» Excerpted passage
________________

List released of Hawaii school workers needed on restored furlough days



By Loren Moreno
Advertiser Education Writer

The governor's $62 million plan to end the remaining public school furlough days would bring back teachers as well as other essential school employees including nurses and security guards, according to a list released by Gov. Linda Lingle's office.

The governor's office released lists of essential and nonessential employees under her plan after the teachers union and the state Board of Education for more than five months have claimed that many school-level employees would not return on restored furlough days.

Lingle's plan, her office said, was created based on the lists compiled by the state Department of Education, though the DOE has not confirmed the list belongs to them.

"The governor's plan would bring back teachers as well as other essential school employees that the Department of Education has determined are needed to open the schools, feed the children, ensure their health and safety and keep the campuses clean," said Linda Smith, senior policy adviser for the governor, in a written statement.

"This includes nurses, janitors, security guards, cafeteria workers, and special-education assistants, as well as classroom teachers. The list was prepared by the Department of Education, not the governor's office, using a simple criteria if an employee calls in sick does a substitute need to take his or her place? If 'yes,' than the person is essential to operating the school," she wrote.

________________

» Source material
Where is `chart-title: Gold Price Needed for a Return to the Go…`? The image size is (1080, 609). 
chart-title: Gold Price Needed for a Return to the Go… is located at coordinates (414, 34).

________________

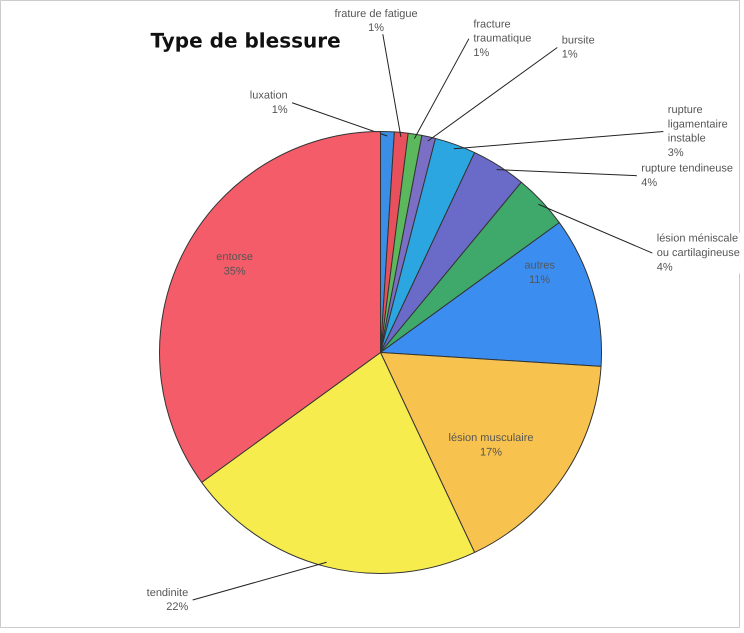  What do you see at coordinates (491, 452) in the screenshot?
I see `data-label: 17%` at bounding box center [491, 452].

________________

» Required work
From the news article on Hawaii's restored school furlough days, list every type of employee named in the quoted sentence that begins "This includes nurses".

» Expected answer
- Nurses
- Janitors
- Security guards
- Cafeteria workers
- Special-education assistants
- Classroom teachers